PROMPT: Set down all of the entries precisely as they were written.

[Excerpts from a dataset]
>>>
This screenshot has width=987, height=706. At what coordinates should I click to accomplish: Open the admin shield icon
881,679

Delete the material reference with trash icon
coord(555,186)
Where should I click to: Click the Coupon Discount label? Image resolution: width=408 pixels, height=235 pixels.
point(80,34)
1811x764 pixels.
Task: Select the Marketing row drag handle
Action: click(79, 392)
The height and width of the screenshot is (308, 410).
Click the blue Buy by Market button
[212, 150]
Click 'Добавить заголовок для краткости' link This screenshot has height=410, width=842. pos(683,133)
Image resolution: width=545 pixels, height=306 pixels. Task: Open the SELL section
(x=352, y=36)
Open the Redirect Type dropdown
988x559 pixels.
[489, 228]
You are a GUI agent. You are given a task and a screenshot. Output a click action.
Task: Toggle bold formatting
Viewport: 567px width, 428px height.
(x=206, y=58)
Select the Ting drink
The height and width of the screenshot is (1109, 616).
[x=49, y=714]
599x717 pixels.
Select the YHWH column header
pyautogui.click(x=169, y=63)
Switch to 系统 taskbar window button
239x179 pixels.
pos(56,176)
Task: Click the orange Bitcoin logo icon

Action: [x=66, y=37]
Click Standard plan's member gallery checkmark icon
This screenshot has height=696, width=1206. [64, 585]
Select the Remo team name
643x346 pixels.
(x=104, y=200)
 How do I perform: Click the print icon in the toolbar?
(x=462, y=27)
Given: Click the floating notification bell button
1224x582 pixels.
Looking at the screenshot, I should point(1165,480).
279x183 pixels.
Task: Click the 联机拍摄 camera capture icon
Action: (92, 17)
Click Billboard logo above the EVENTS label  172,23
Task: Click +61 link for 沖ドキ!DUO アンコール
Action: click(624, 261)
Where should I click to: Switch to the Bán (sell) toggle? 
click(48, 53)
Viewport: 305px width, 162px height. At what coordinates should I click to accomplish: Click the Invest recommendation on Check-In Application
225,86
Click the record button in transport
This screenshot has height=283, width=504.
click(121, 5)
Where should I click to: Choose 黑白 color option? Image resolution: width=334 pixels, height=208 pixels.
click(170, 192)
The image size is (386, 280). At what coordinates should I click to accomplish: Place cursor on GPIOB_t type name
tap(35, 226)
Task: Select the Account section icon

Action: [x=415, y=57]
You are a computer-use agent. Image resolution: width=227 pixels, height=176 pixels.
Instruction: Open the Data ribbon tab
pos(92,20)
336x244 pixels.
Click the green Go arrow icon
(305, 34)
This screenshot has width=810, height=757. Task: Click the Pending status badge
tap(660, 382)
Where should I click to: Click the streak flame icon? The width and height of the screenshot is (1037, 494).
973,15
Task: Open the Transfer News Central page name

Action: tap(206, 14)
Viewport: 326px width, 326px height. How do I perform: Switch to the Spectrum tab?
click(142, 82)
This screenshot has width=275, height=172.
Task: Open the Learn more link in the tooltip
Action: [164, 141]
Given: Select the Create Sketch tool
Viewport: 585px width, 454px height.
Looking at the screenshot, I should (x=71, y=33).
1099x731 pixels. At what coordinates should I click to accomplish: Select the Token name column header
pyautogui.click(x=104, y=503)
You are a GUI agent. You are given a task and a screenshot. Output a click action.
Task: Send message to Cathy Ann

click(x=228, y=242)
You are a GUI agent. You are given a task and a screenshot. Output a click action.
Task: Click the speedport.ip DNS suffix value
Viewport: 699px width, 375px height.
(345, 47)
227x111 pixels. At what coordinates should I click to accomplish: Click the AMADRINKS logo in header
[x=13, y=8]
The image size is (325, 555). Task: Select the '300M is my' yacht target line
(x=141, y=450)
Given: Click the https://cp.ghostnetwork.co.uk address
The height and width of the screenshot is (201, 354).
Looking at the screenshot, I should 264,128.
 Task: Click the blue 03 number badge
<<<
TASK RESULT:
This screenshot has width=987, height=706. At what coordinates should I click to accomplish: Open the admin shield icon
881,679

Delete the material reference with trash icon
coord(555,186)
Where should I click to: Click the Coupon Discount label? Image resolution: width=408 pixels, height=235 pixels.
point(80,34)
1811x764 pixels.
Task: Select the Marketing row drag handle
Action: click(79, 392)
The height and width of the screenshot is (308, 410).
Click the blue Buy by Market button
[212, 150]
Click 'Добавить заголовок для краткости' link This screenshot has height=410, width=842. pos(683,133)
Image resolution: width=545 pixels, height=306 pixels. Task: Open the SELL section
(x=352, y=36)
Open the Redirect Type dropdown
988x559 pixels.
[489, 228]
You are a GUI agent. You are given a task and a screenshot. Output a click action.
Task: Toggle bold formatting
Viewport: 567px width, 428px height.
(x=206, y=58)
Select the Ting drink
The height and width of the screenshot is (1109, 616).
[x=49, y=714]
599x717 pixels.
Select the YHWH column header
pyautogui.click(x=169, y=63)
Switch to 系统 taskbar window button
239x179 pixels.
pos(56,176)
Task: Click the orange Bitcoin logo icon

Action: [x=66, y=37]
Click Standard plan's member gallery checkmark icon
This screenshot has height=696, width=1206. [64, 585]
Select the Remo team name
643x346 pixels.
(x=104, y=200)
 How do I perform: Click the print icon in the toolbar?
(x=462, y=27)
Given: Click the floating notification bell button
1224x582 pixels.
Looking at the screenshot, I should point(1165,480).
279x183 pixels.
Task: Click the 联机拍摄 camera capture icon
Action: (92, 17)
Click Billboard logo above the EVENTS label  172,23
Task: Click +61 link for 沖ドキ!DUO アンコール
Action: click(624, 261)
Where should I click to: Switch to the Bán (sell) toggle? 
click(48, 53)
Viewport: 305px width, 162px height. At what coordinates should I click to accomplish: Click the Invest recommendation on Check-In Application
225,86
Click the record button in transport
This screenshot has height=283, width=504.
click(121, 5)
Where should I click to: Choose 黑白 color option? Image resolution: width=334 pixels, height=208 pixels.
click(170, 192)
The image size is (386, 280). At what coordinates should I click to accomplish: Place cursor on GPIOB_t type name
tap(35, 226)
Task: Select the Account section icon

Action: [x=415, y=57]
You are a computer-use agent. Image resolution: width=227 pixels, height=176 pixels.
Instruction: Open the Data ribbon tab
pos(92,20)
336x244 pixels.
Click the green Go arrow icon
(305, 34)
This screenshot has width=810, height=757. Task: Click the Pending status badge
tap(660, 382)
Where should I click to: Click the streak flame icon? The width and height of the screenshot is (1037, 494).
973,15
Task: Open the Transfer News Central page name

Action: tap(206, 14)
Viewport: 326px width, 326px height. How do I perform: Switch to the Spectrum tab?
click(142, 82)
This screenshot has width=275, height=172.
Task: Open the Learn more link in the tooltip
Action: [164, 141]
Given: Select the Create Sketch tool
Viewport: 585px width, 454px height.
Looking at the screenshot, I should (x=71, y=33).
1099x731 pixels. At what coordinates should I click to accomplish: Select the Token name column header
pyautogui.click(x=104, y=503)
You are a GUI agent. You are given a task and a screenshot. Output a click action.
Task: Send message to Cathy Ann

click(x=228, y=242)
You are a GUI agent. You are given a task and a screenshot. Output a click action.
Task: Click the speedport.ip DNS suffix value
Viewport: 699px width, 375px height.
(345, 47)
227x111 pixels. At what coordinates should I click to accomplish: Click the AMADRINKS logo in header
[x=13, y=8]
The image size is (325, 555). Task: Select the '300M is my' yacht target line
(x=141, y=450)
Given: Click the https://cp.ghostnetwork.co.uk address
The height and width of the screenshot is (201, 354).
Looking at the screenshot, I should 264,128.
 Task: Click the blue 03 number badge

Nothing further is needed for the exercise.